Members of the 4th Lok Sabha
- In office 1967–1970
- Constituency: Fazilka

Deputy Minister of Petroleum and Chemicals
- In office January 1966 – March 1967

Members of the 3rd Lok Sabha
- In office 1962–1967
- Constituency: Firozpur

Members of the 2nd Lok Sabha
- In office 1957–1962
- Constituency: Firozpur

Members of the 1st Lok Sabha
- In office 1954–1957
- Constituency: Fazilka-Sirsa

Personal details
- Born: 27 October 1923 Punjab, India
- Died: 1988 (aged 64) Ludhiana, Punjab, India
- Party: Indian National Congress
- Spouse: Rajeshwar Kaur
- Children: 3
- Alma mater: Sikh National College, Lahore

= Iqbal Singh (politician, born 1923) =

Indian politician

Sardar Iqbal Singh (27 October 1923 – 1988) was an Indian politician and member of parliament who represented Fazilka-Sirsa parliamentary constituency in 1st Lok Sabha (1954—57), Firozpur constituency in 2nd Lok Sabha (1957—62), and was re-elected from the same constituency in 3rd Lok Sabha (1962—67). He was last elected from Fazilka parliamentary constituency in 4th Lok Sabha (1967–70). A member of the Indian National Congress, he also served as a deputy-minister of Petroleum and Chemicals from January 1966 to March 1967 and deputy-minister for Works, Housing and Supply in 1967.

== Life and career ==
Singh was born in Firozpur, Punjab, India on 27 October 1923 to Sardar Rattan Singh. He received his at M.B. High School, Abohar and Sikh National College, Lahore. He was the first to be appointed as a president of the Punjab Students' Congress from 1944 to 46, and later he organised students' movement in Lahore, in addition to participating in the Quit India Movement. He was later jailed for taking part in the Quit India Movement.
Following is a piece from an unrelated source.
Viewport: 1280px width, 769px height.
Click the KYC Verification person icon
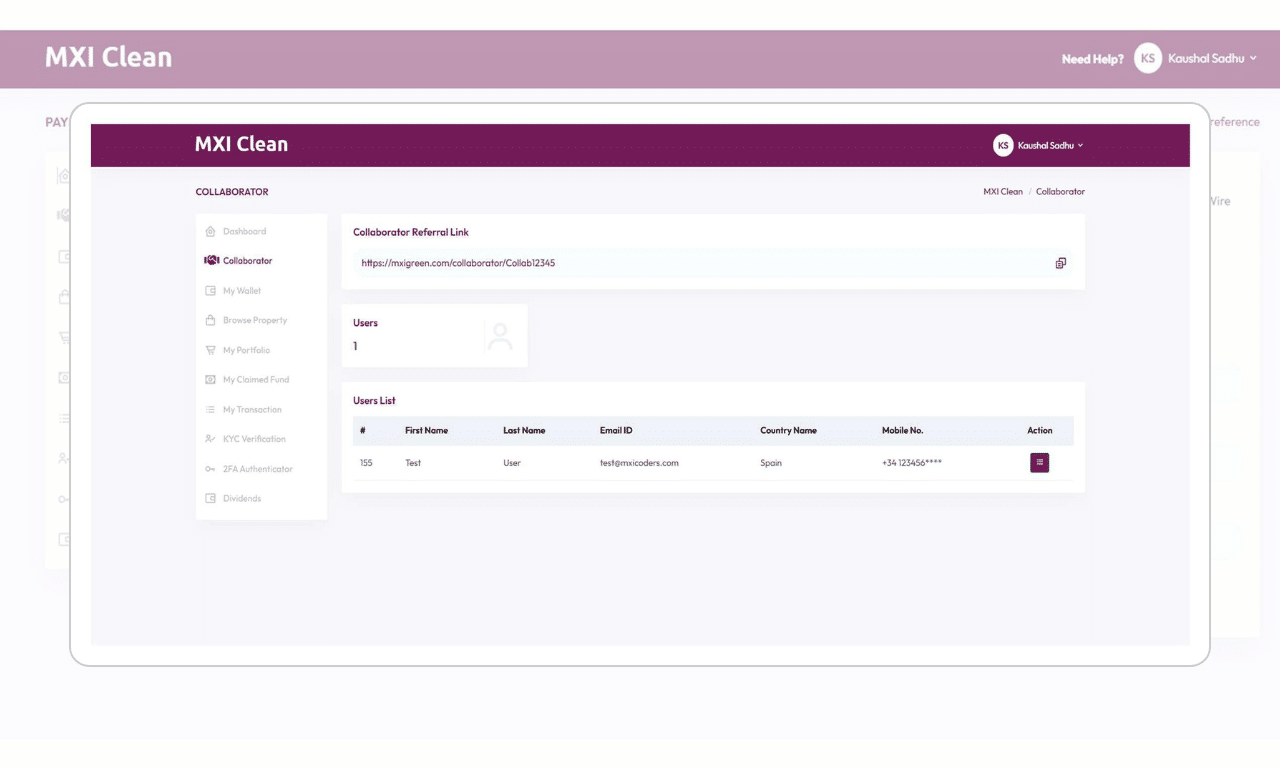click(210, 439)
Singh was also appointed as a member of Shiromani Gurdwara Parbandhak Committee (1946—55), member of All India Congress Committee (AICC) in 1955, member of Punjab Pradesh Congress Committee (PCC) (1948—52) and was re-elected as PCC member in 1955, and later general secretary of All India Khalsa Dal.

Singh was married to Rajeshwar Kaur, with whom he had three children, including one daughter and two sons. He died in 1988, at the age of 64.